The winning submissions are being displayed together as 8-foot-by-5-foot flags until Aug. 16. Normally, that location displays the 193 flags of the countries in the United Nations.

“The designs were hand-crafted, star-spangled, brilliantly bold, and digitally decorated — and they expressed a true love of the city and demonstrated a sense of community that is at the core of all Rockefeller Center does and believes in,” according to www.rockefellercenter.com.

Kirkman’s wife Lori said creating art provides stress relief for her husband but also a method of self expression.

“He enjoys art; he always has,” she said. “It’s a way that he can express his faith.”

Kirkman created his rainbow design using a free app on his iPad. His artwork evolved shortly after the George Floyd incident in Minneapolis, Minnesota, and the racial conflicts that followed and continue today across the nation.

“The design that I had submitted was one that I was tinkering around with to work through some of the unrest myself,” he said. “When I heard about the (flag design) theme, I thought this would fit right in.”

Kirkman said the colors of his rainbow — white, tan, brown and black — represent diversity.

“As a person of faith, I see God in nature,” Kirkman said. “I think about how God makes everything. Everything is connected. Everything is dependent on everything else.”

In a Facebook post, Kirkman described his design meaning further.

“God created all people to live in harmony. In harmony there is hope.

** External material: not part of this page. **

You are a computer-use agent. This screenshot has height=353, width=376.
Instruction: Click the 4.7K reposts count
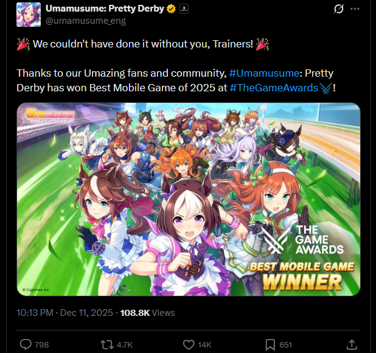point(125,345)
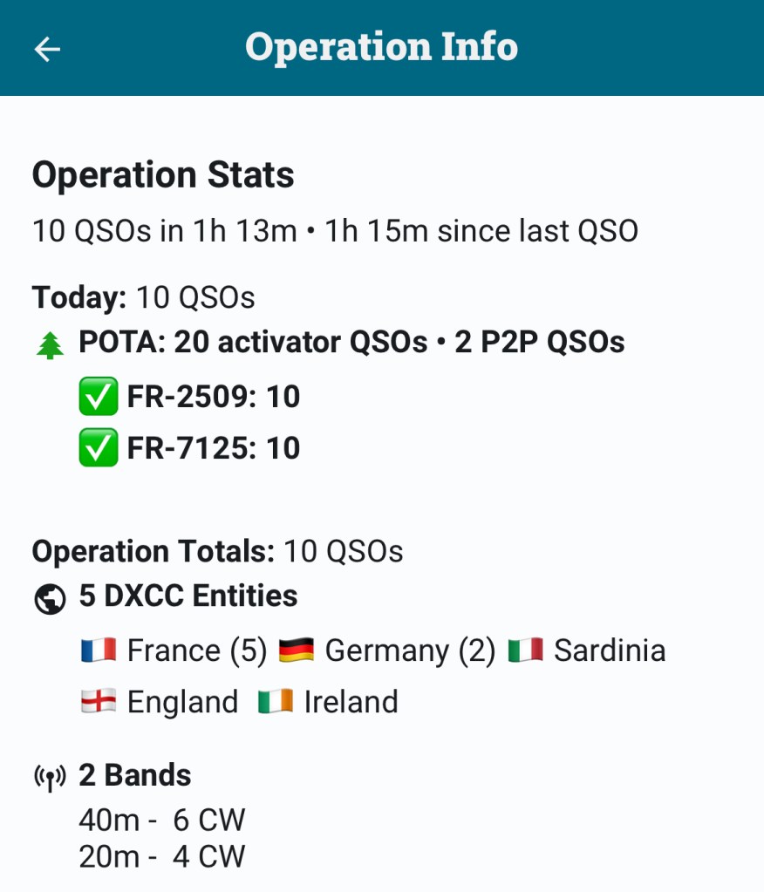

We are different and we are designed to work together for good and ultimately point others to Him,” he wrote.

The Kirkmans believe in the need for harmony and faith in this diverse world. For eight years, the couple has been neighborhood ambassadors at Challenge House No. 3, a nonprofit organization that seeks to revitalize Hopkinsville’s inner-city by building relationships between “families of faith,” pairing those who have resources with those in need.

“As people we are called to make the world a better place, even if it’s just on your street corner,” Kirkman said. “You have to decide that you want to make the world better … and lift other people up. When you lift other people up, you feel better yourself.”

“The Flag Project” display is arranged alphabetically around the rink according to the names of the artists. Kirkman’s flag is flying next to one designed by American artist Jeff Koons. Koons’ stainless steel “Rabbit” sculpture broke the record in 2019 for the most expensive work sold at auction by a living artist at $91 million.

“That’s kind of cool. Little Brad from Hoptown is right next to that guy,” Kirkman said. “I’m as excited about being next to that guy as I am having a flag in New York. What are the odds of that?”

In addition to having his flag exhibited at Rockefeller Center, Kirkman will receive a catalog showing all of the flags chosen for the Big Apple display. The catalog includes Kirkman’s name, hometown and a quote he submitted with his entry.

“In harmony there is hope,” he wrote. “I’m a simple man with a simple faith.”